Take the lines below beginning at the line that has "Where should I" and stopping after the line that has "You are a GUI", and print them exactly as they are, with no other lines.

* **EXTRACTED DATA**
* * * * *

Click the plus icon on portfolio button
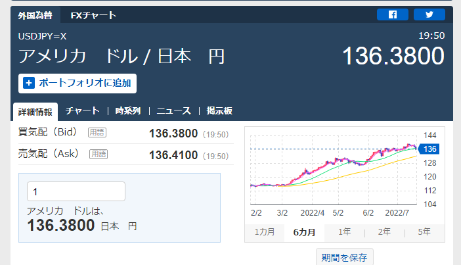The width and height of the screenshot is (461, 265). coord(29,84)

* * * * *

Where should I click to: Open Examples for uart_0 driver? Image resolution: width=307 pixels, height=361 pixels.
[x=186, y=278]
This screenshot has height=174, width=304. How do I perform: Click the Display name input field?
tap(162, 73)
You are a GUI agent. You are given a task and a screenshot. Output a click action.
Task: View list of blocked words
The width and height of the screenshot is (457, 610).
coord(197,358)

* * * * *

* **ANSWER BOX**
Where should I click to: Open Examples for uart_0 driver? Image resolution: width=307 pixels, height=361 pixels.
[x=186, y=278]
This screenshot has height=174, width=304. How do I perform: Click the Display name input field?
tap(162, 73)
You are a GUI agent. You are given a task and a screenshot. Output a click action.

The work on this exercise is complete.